Алексеев медленно сел в жесткое кресло, потянулся к левому нижнему ящику, открыл его, достал полупустую пачку сигарет, вынул одну и пошарил глазами по столу в поисках спичек. Но их не было.
— Чем же я провинился, Дмитрий Гаврилович?
— Я твоему начальству сказал, что ты, Михаил Павлович, вместе со своими чекистами в некоторых вопросах часто идешь не рядом с областной партийной организацией. Понял?
— Как же так, Дмитрий Гаврилович? — Алексеев повернулся к окну и на подоконнике за прозрачной занавеской увидел спичечный коробок. Но дотянуться до него, не прервав разговора, было невозможно.
— Да-да, не рядом идешь. — Наступила небольшая пауза. — А чуть-чуть впереди. Алле, ты что молчишь, Михаил Павлович?

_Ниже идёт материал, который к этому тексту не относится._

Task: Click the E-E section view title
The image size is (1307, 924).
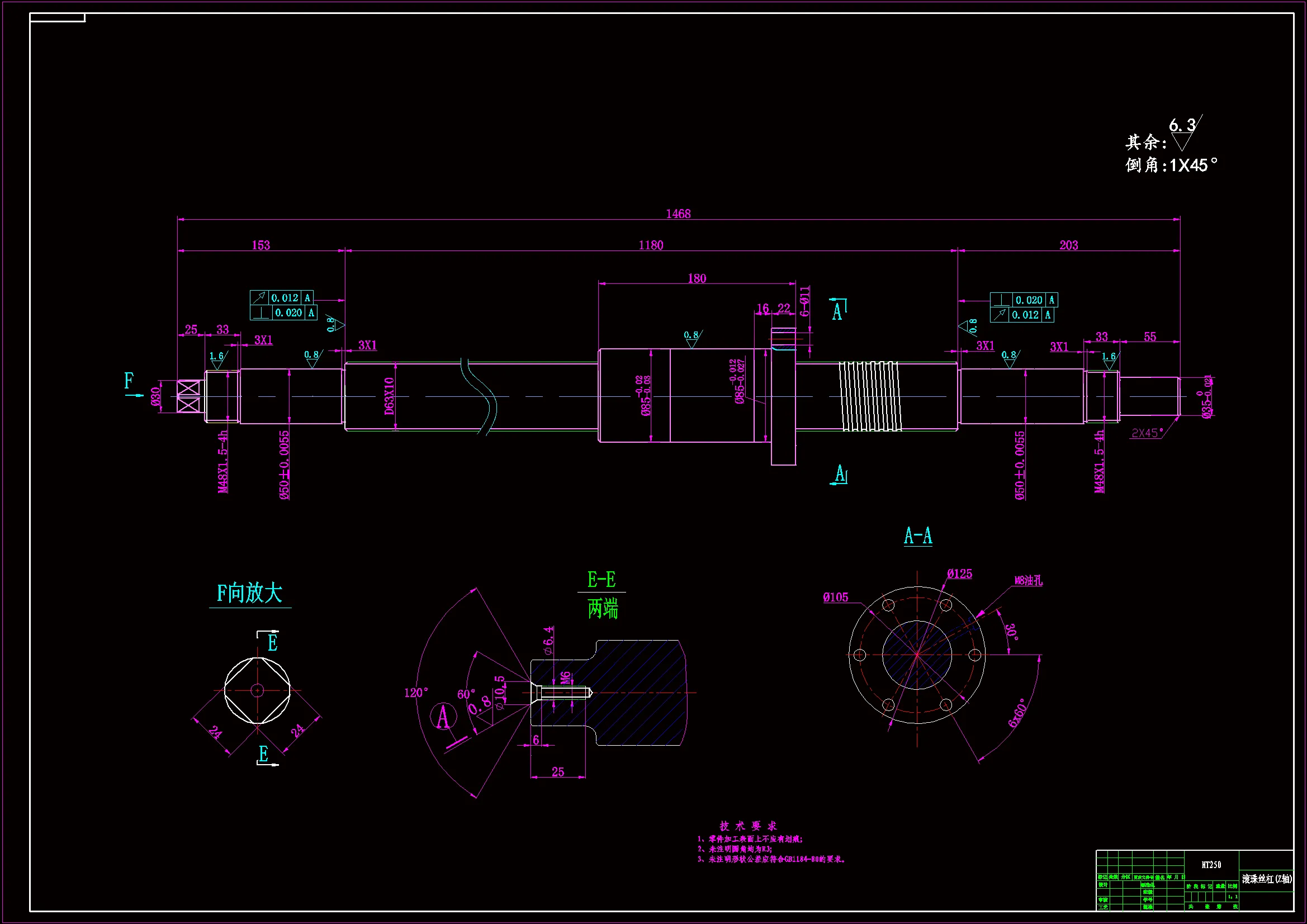Action: point(601,580)
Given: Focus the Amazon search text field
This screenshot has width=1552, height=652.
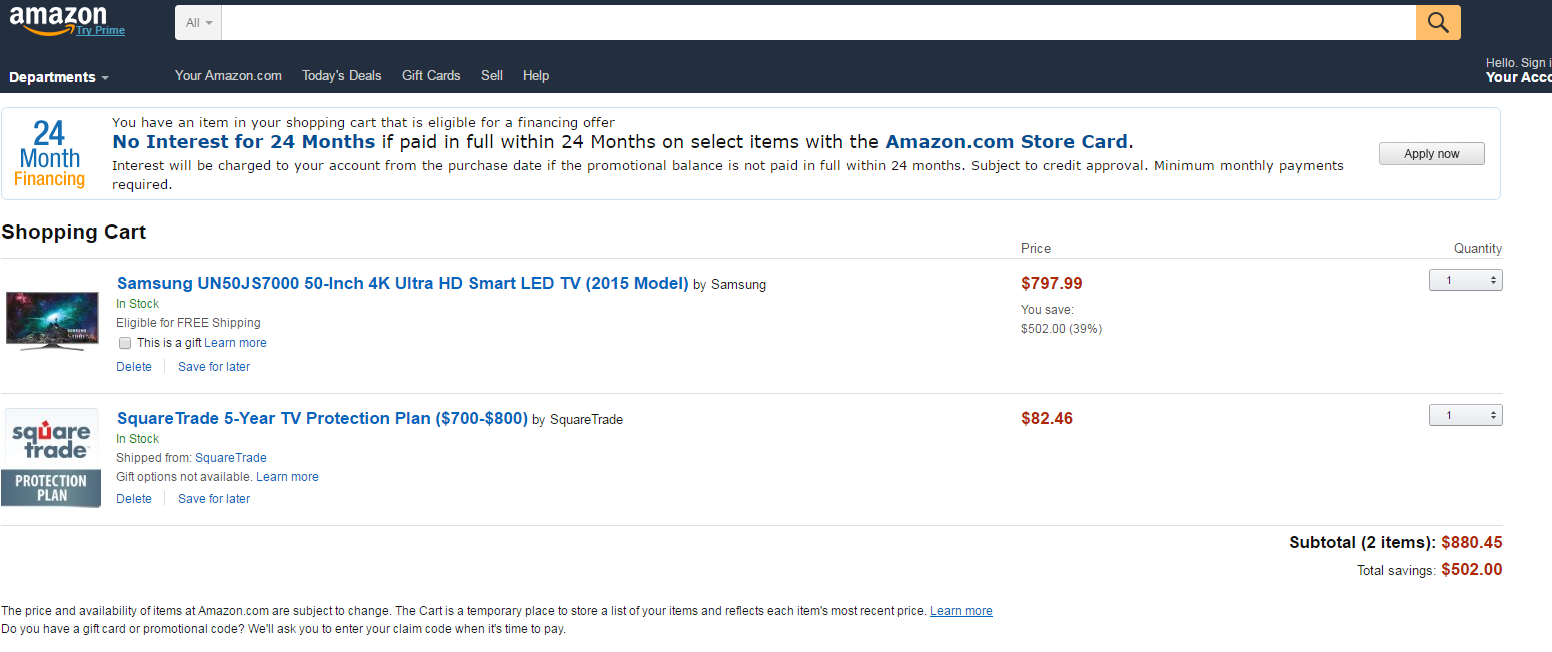Looking at the screenshot, I should (818, 23).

— Я не молчу, Дмитрий Гаврилович, я слушаю. — Алексеев смял сигарету и облегченно кинул ее в корзинку для мусора. — Я как раз на той неделе курить бросил. И сейчас удержался от соблазна.
— Вот видишь, даже в этом ты — пример своим подчиненным. У меня почти все, Михаил Павлович. Осталось немного. Как там насчет зубной боли? Не скоро вылечим?
— Продавца установили, Дмитрий Гаврилович. Источник тоже. А кто берет и кто вставляет — пока нет. Но работаем. Я взял это под контроль.
— Под строгий контроль, Михаил Павлович, под самый строгий. Завтра в семнадцать часов позвоните мне, а еще лучше приезжайте, расскажете подробности. Ну все, полуночник, отдыхай!
— До свидания, Дмитрий Гаврилович. — Алексеев опустил трубку, выключил телевизор, оглянулся на подоконник, взял спички, сигареты и вышел на кухню, где жена гладила пеленки.
— Валя, я вот опять нашел сигареты.
— Ба, откуда? Ты же все выбросил.
— Из стола. Возьми и спрячь подальше. Когда сильно-сильно попрошу, тогда дашь, но только одну.
— Ты звонил? — догадалась Валентина Ивановна. — Что-нибудь снова не так?
— Все так, все нормально. Он ведь давний поклонник бокса, не спал, телевизор смотрел. Все нормально, шагаем не рядом, а чуть-чуть впереди, — Алексеев засмеялся и покачал головой. — Разыграл!
— Как? — спросила жена.
— Когда-нибудь потом расскажу. Ты ложись, а я еще поработаю.
Он ушел в кабинет, прикрыл дверь и сел за стол. Почему молчит Панкратов? Он же знает, что я жду от него вестей.
— Дежурный? Это Алексеев. Скажите, Панкратов не звонил? А почему мне не доложили? Да мало ли что я уехал домой! При чем здесь полночь? Ну, когда я вас приучу к порядку? Через пять минут найдите мне Панкратова. Хорошо, я буду ждать.
Алексеев положил трубку на аппарат и вспомнил, как тринадцать лет назад его вызвали в Москву и предложили новую, более высокую должность — возглавить управление в области, где первым секретарем обкома работал Дмитрий Гаврилович.